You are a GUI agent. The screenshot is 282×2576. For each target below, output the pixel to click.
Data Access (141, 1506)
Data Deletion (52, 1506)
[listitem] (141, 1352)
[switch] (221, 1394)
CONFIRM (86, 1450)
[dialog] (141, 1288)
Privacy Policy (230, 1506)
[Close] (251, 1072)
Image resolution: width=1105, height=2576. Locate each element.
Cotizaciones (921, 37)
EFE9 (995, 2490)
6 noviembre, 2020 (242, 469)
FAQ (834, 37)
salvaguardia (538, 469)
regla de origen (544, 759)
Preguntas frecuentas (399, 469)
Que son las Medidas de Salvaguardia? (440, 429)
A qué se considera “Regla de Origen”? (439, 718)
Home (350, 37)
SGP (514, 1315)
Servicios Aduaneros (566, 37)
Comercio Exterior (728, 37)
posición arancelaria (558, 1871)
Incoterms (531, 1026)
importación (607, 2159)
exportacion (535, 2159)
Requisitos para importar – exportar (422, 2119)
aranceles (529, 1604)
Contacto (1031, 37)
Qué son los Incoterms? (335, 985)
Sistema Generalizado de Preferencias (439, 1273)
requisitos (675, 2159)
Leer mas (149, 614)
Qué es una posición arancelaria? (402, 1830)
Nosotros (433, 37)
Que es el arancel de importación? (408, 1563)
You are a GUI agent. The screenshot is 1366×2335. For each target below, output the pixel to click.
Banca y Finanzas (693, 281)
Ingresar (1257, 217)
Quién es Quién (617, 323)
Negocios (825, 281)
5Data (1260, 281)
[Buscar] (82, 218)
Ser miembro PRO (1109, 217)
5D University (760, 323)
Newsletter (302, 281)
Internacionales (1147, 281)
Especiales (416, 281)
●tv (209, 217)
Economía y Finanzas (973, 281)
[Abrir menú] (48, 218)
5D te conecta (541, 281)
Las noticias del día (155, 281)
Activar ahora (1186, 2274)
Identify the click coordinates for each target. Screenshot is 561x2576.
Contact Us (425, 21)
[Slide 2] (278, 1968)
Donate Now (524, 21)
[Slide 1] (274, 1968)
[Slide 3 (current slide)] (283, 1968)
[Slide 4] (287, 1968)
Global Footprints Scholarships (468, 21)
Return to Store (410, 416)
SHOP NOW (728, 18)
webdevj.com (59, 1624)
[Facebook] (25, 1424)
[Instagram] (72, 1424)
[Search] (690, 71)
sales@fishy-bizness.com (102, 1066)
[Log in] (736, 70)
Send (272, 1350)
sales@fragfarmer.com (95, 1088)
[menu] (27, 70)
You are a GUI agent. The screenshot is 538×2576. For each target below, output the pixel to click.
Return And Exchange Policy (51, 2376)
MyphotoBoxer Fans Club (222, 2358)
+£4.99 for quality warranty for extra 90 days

• • • • • • •

Problem details
Please go through the data above and copy each line that has the word "importación".

The completed task
importación (607, 2159)
Que es el arancel de importación? (408, 1563)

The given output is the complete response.